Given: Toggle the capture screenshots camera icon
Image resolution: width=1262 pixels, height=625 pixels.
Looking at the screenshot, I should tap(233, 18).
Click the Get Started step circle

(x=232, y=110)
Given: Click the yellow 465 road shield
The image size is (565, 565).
...
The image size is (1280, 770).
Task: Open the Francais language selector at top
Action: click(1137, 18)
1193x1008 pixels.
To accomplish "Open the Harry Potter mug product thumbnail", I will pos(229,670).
...
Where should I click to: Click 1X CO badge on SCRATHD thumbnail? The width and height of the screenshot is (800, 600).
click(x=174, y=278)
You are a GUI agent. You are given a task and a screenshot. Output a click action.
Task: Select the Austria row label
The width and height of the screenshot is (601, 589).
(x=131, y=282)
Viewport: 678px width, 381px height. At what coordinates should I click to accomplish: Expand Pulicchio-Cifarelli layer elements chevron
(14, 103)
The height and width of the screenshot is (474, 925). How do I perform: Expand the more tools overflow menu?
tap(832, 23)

### Aim of the exercise
Please reproduce exactly the lines in the listing above from the one containing "Given: Toggle the" through the one containing "The image size is (565, 565).", both included, and nothing more.

### Answer to the problem
Given: Toggle the capture screenshots camera icon
Image resolution: width=1262 pixels, height=625 pixels.
Looking at the screenshot, I should tap(233, 18).
Click the Get Started step circle

(x=232, y=110)
Given: Click the yellow 465 road shield
The image size is (565, 565).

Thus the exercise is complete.